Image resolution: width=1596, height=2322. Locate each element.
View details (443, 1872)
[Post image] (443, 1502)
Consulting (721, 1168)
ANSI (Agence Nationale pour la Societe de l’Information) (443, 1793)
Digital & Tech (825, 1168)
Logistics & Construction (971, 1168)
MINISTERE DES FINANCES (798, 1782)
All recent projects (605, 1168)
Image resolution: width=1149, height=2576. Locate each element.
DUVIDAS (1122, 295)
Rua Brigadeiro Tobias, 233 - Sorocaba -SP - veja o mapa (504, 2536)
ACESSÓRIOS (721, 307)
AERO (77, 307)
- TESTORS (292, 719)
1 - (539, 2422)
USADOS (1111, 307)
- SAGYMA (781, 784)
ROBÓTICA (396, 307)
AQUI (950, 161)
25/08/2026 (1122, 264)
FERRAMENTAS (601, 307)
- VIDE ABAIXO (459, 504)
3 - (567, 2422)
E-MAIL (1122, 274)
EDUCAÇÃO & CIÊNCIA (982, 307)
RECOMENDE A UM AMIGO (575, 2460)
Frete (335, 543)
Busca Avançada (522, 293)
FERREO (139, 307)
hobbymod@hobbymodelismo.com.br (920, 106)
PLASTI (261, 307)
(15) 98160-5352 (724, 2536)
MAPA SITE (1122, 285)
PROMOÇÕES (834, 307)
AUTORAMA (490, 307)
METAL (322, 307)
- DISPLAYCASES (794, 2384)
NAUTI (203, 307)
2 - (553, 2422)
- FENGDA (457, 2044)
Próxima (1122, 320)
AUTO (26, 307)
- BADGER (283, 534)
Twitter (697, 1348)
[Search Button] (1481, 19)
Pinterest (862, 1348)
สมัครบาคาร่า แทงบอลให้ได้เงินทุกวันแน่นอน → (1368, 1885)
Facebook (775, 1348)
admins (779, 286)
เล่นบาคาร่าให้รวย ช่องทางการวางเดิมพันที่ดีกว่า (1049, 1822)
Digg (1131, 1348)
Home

**Work item:**
Pull every line with "each" from the records.

**Response:**
Image resolution: width=1596, height=2322. Locate each element.
Image resolution: width=1149, height=2576. Locate each element.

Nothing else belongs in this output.